Twice each year, billions of birds fly between wintering and breeding grounds, facing innumerable threats along the way. In North America, 70 percent of bird species migrate and, of those, 80 percent migrate at night, using the night sky to help them navigate. During the day they rely on the resources available in natural spaces to rest and refuel before taking off again the next night. Artificial light at night and skyglow around buildings can be fatal to migrating birds. Some are casualties of nighttime collisions with windows and walls. Others can circle in confusion until dawn, when they land – potentially without access to critical resources – and are subject to other urban threats.

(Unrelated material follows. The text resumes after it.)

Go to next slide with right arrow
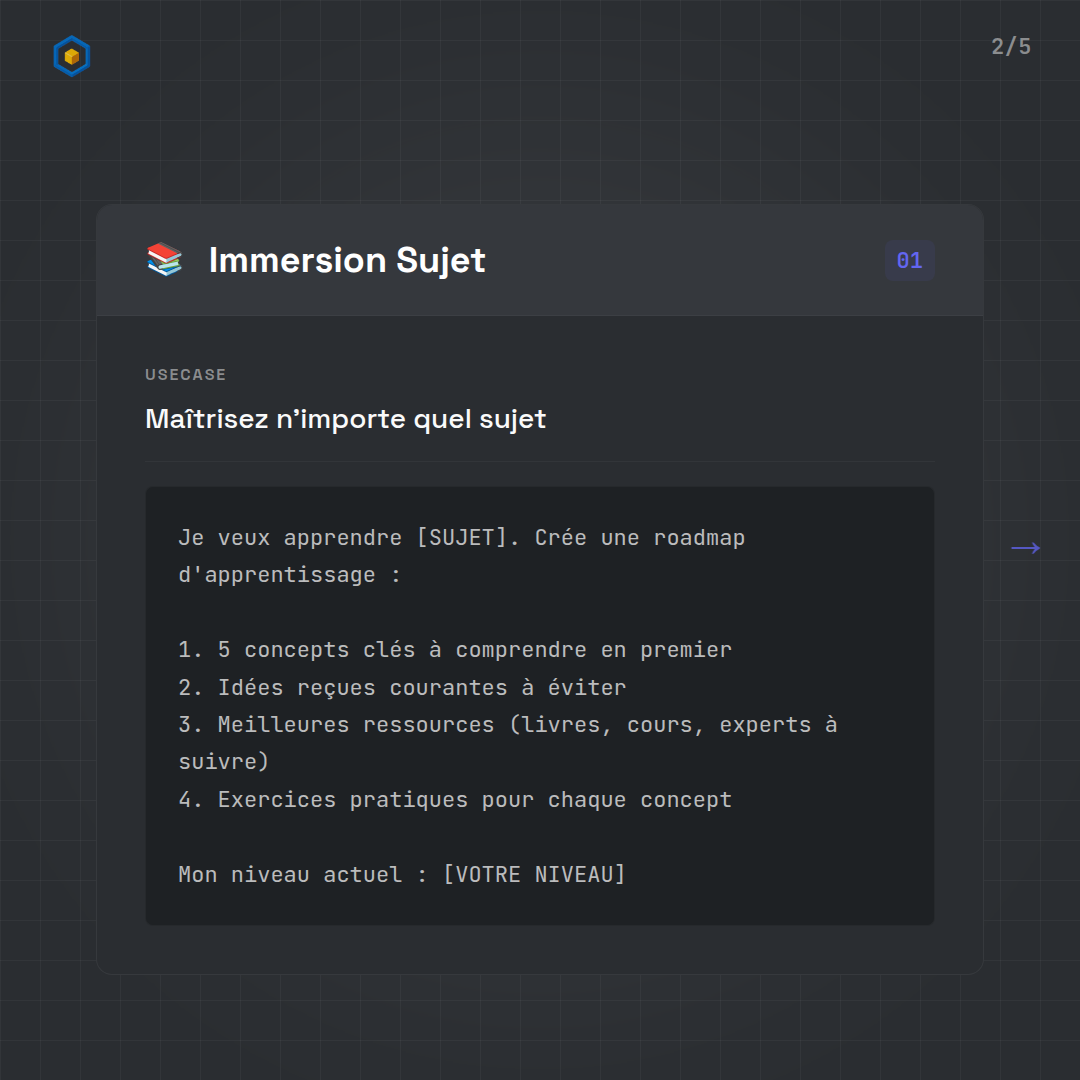Viewport: 1080px width, 1080px height. (1025, 548)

To help birds navigate this increasingly challenging landscape, the National Audubon Society’s Bird-friendly Buildings program – part of our Bird-friendly Communities conservation strategy – is working in communities to understand and mitigate the impacts artificial light has on birds. Audubon staff and chapter leaders are partnering with cities, building managers, and other local organizations to implement Lights Out programs and solutions that minimize negative impacts and reduce excess lighting, especially during the months migrating birds are flying overhead.
Audubon is pleased to announce a new partner in the critical work of protecting the night from light pollution: the International Dark Sky Association (IDA). The two organizations are an excellent fit. Encompassed in Audubon’s mission to protect birds and the places they need is the conservation of critical habitat, including the sky, creates a natural intersection with IDA’s focus on protecting the night from artificial light.
As Audubon joins forces with IDA, we aim to expand and strengthen our efforts to return the night sky to a more natural state, creating opportunities for joint projects and collaboration among local Audubon and IDA chapters. This partnership will allow us to provide both our networks and the communities they serve with the tools and resources to protect the night sky for birds and people.